--- MATERIAL FOR THE TASK Enclosed Below ---

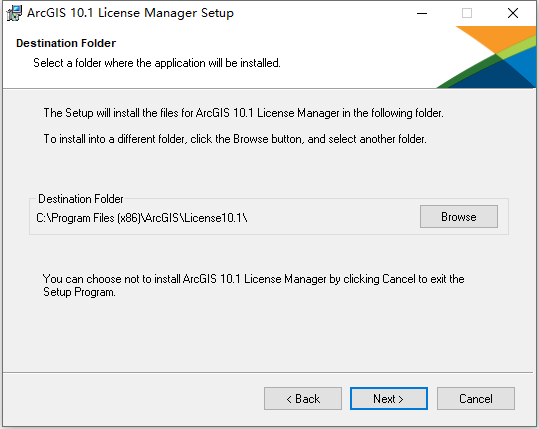Go to the previous step with Back
The width and height of the screenshot is (539, 429).
click(303, 399)
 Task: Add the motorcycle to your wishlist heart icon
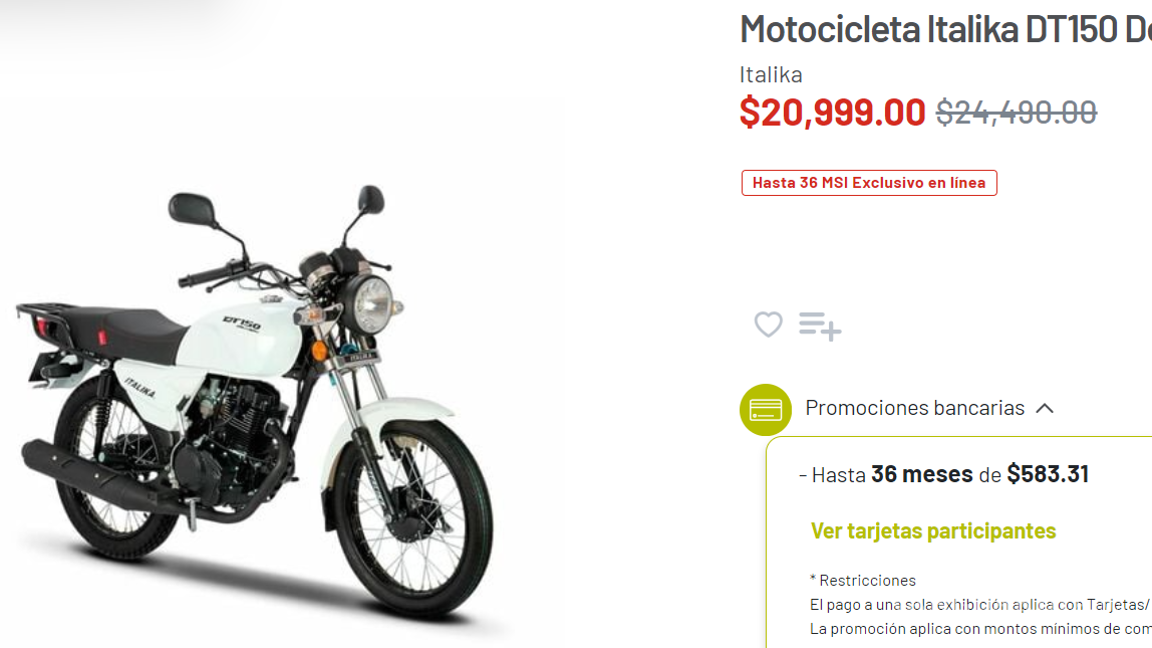click(767, 325)
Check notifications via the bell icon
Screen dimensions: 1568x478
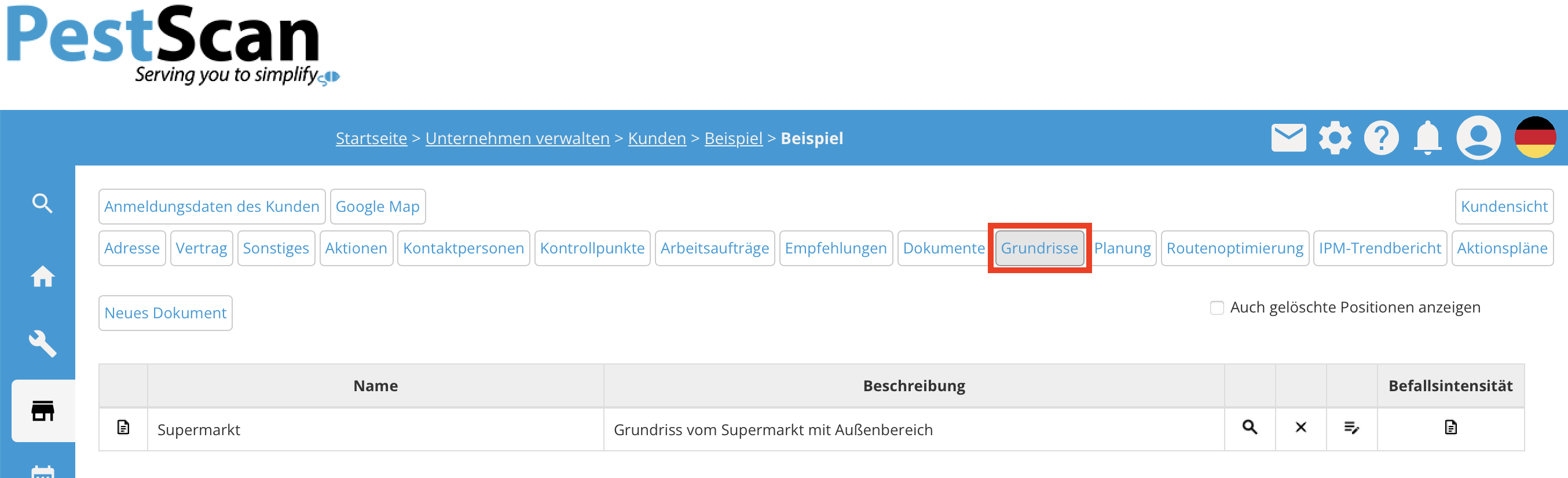tap(1427, 138)
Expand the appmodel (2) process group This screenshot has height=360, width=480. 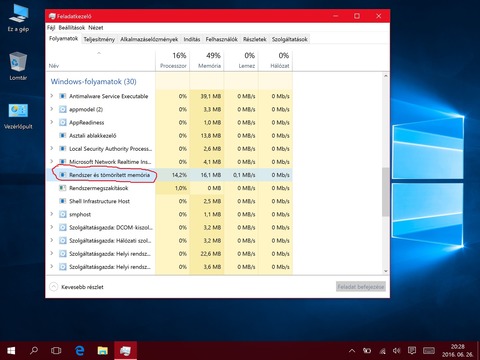(x=52, y=109)
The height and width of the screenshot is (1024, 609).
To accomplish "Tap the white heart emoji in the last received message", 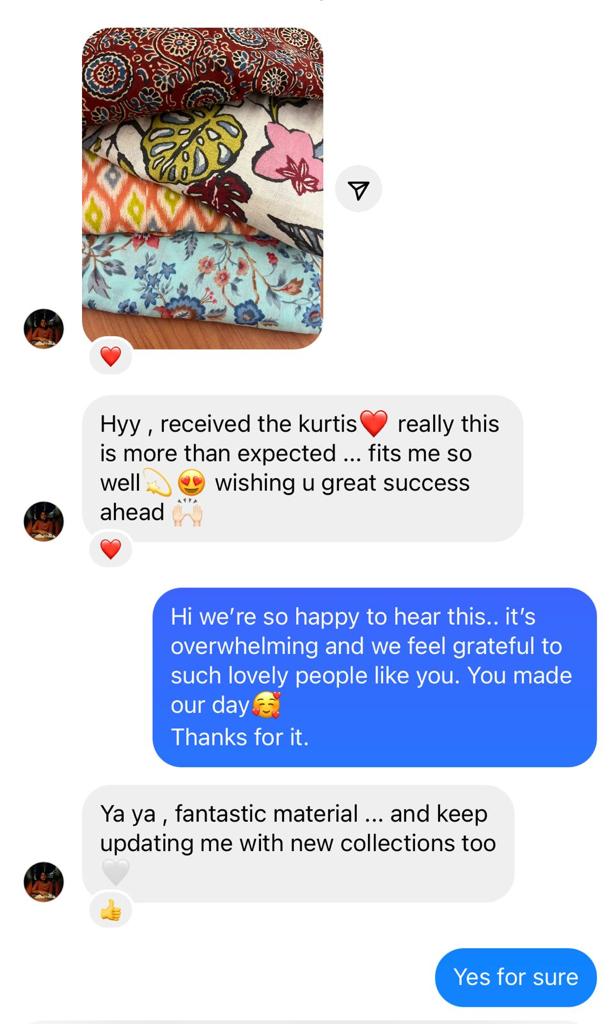I will tap(116, 872).
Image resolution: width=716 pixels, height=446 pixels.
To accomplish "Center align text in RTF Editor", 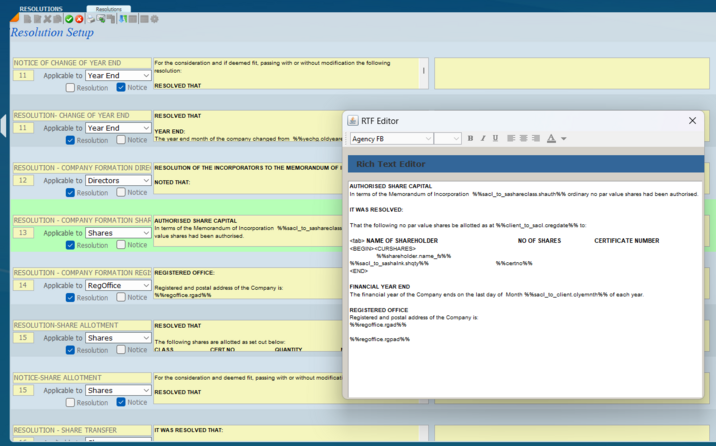I will coord(523,139).
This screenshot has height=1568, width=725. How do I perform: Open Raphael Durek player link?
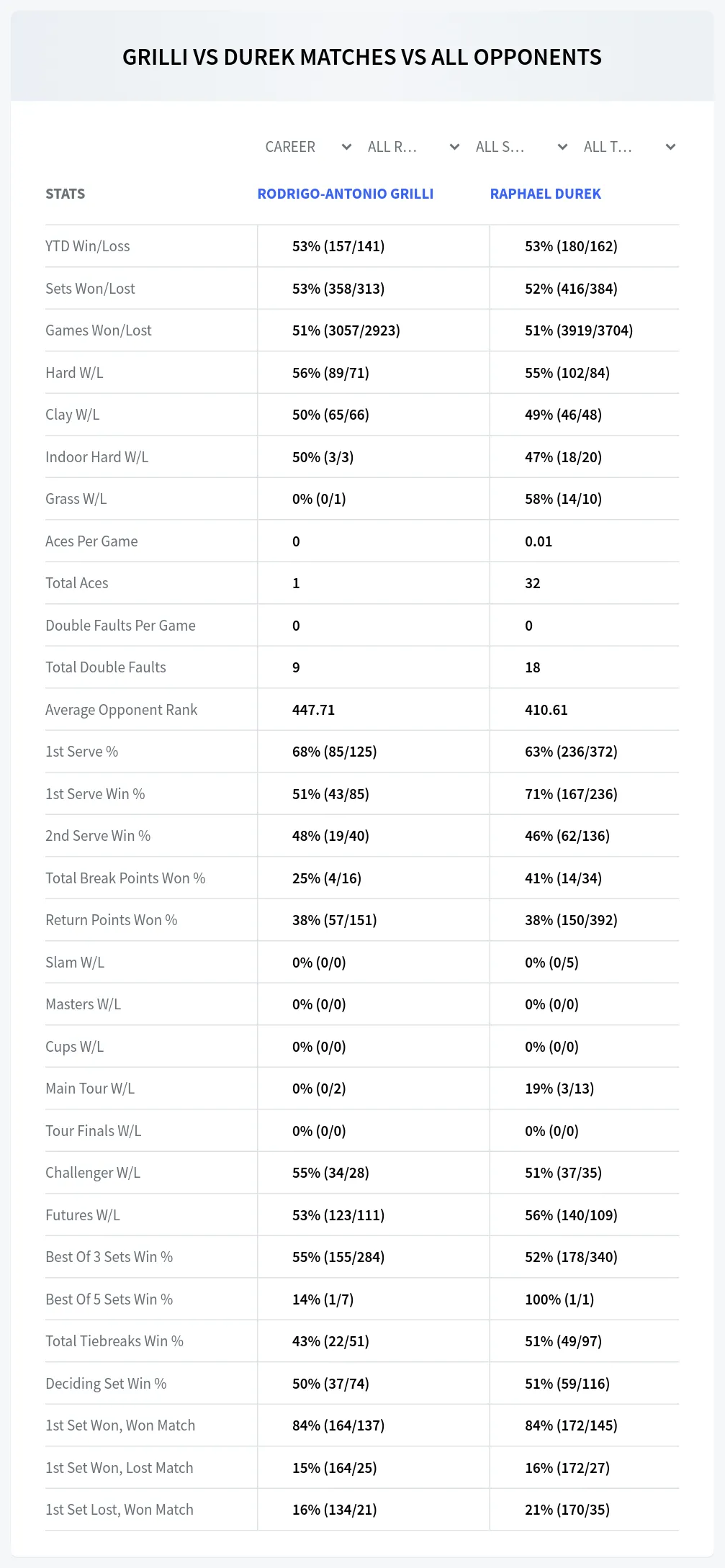[x=545, y=194]
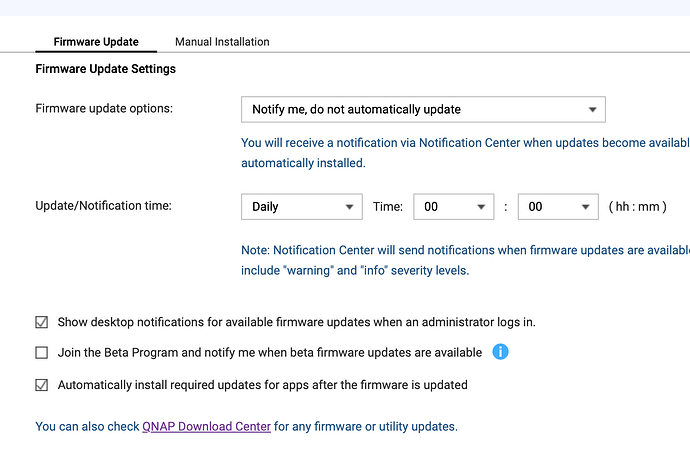This screenshot has width=690, height=460.
Task: Click the Firmware Update Settings heading
Action: [105, 69]
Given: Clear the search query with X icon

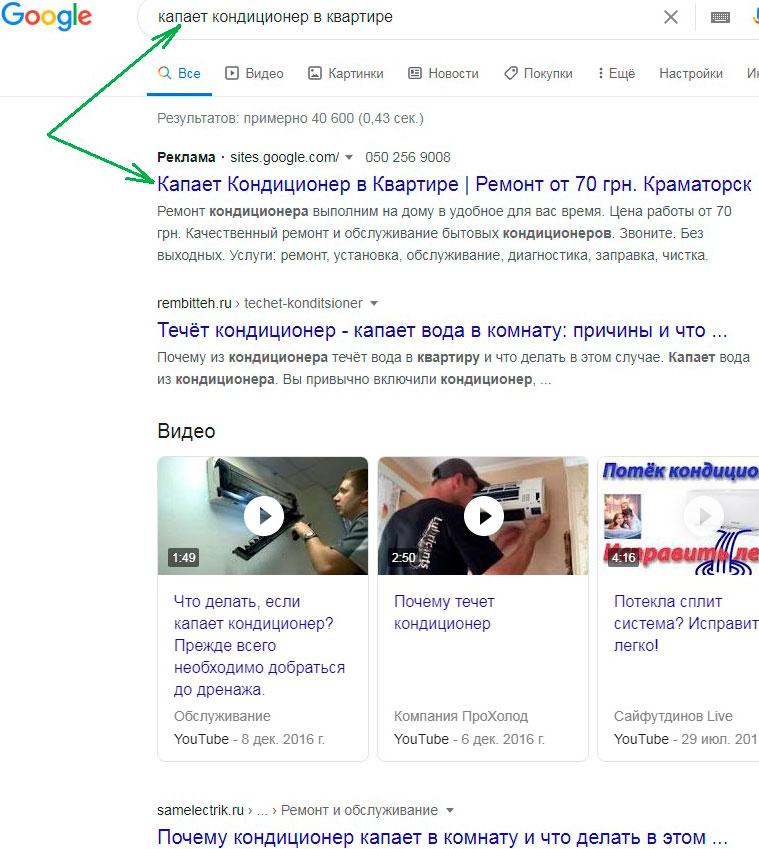Looking at the screenshot, I should 671,17.
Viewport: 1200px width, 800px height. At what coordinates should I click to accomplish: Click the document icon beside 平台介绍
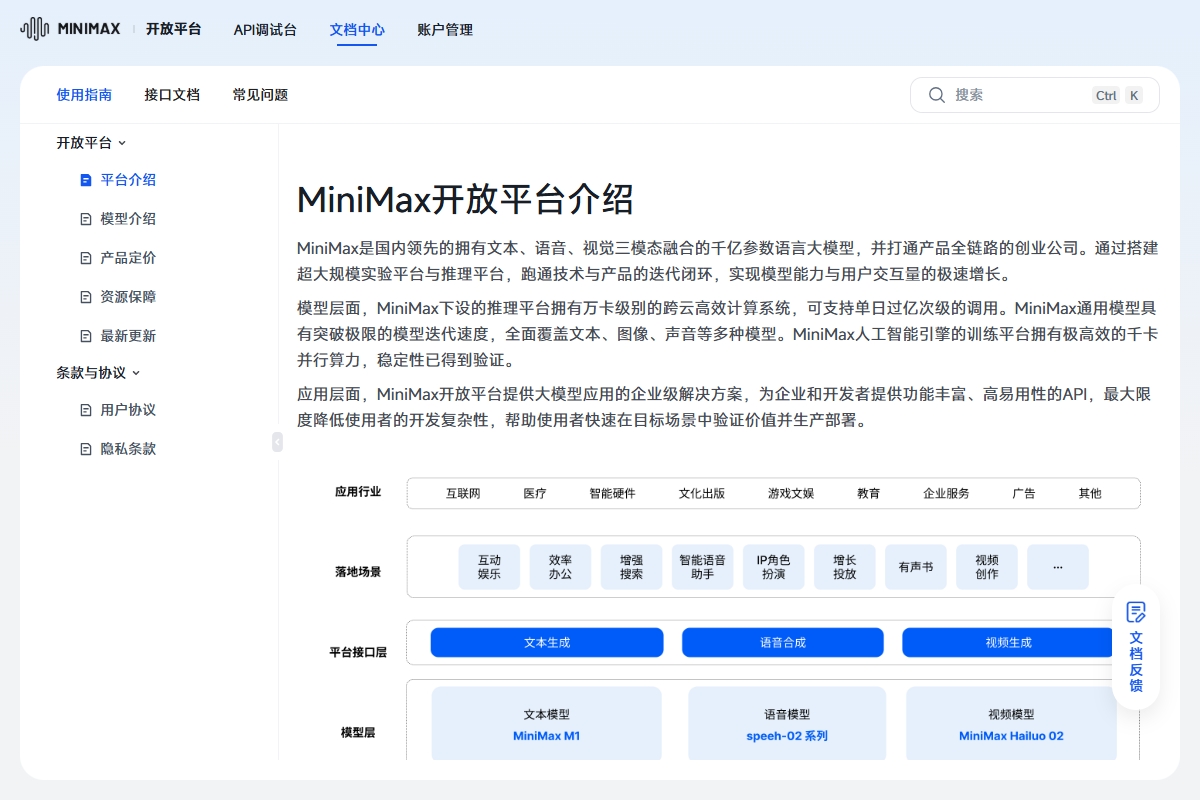(x=85, y=180)
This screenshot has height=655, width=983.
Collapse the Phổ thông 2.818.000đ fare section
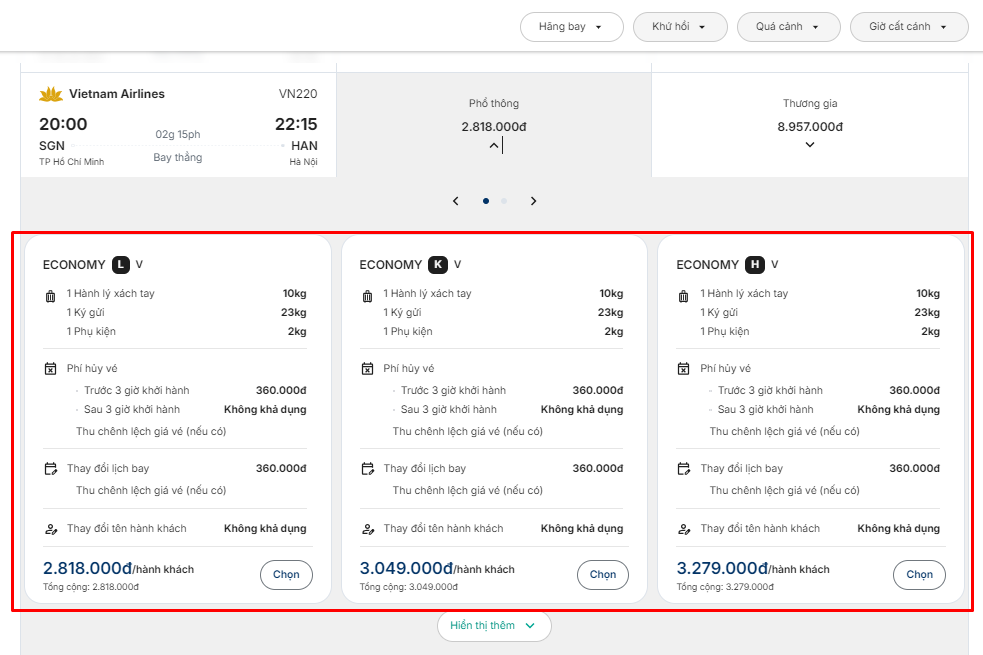pyautogui.click(x=494, y=146)
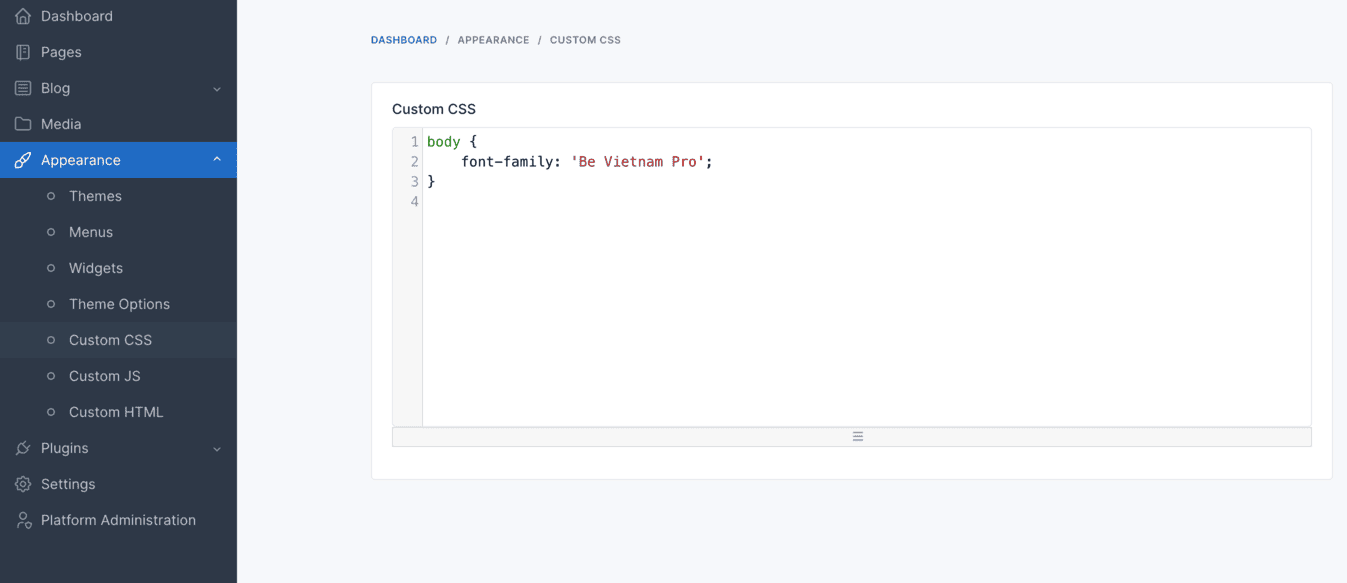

--- End of Enclosed MATERIAL FOR THE TASK ---

■ WHAT YOU HAVE TO DO:
Everything from the line containing "Given: Clear the search query with X icon" through the last line of the entries is to be output exactly as written, minus any pictures.

■ SOLUTION FOR THIS TASK:
Given: Clear the search query with X icon

Looking at the screenshot, I should 671,17.
Viewport: 1200px width, 800px height. At what coordinates should I click to accomplish: Click the document icon beside 平台介绍
(x=85, y=180)
This screenshot has height=655, width=983.
Collapse the Phổ thông 2.818.000đ fare section
pyautogui.click(x=494, y=146)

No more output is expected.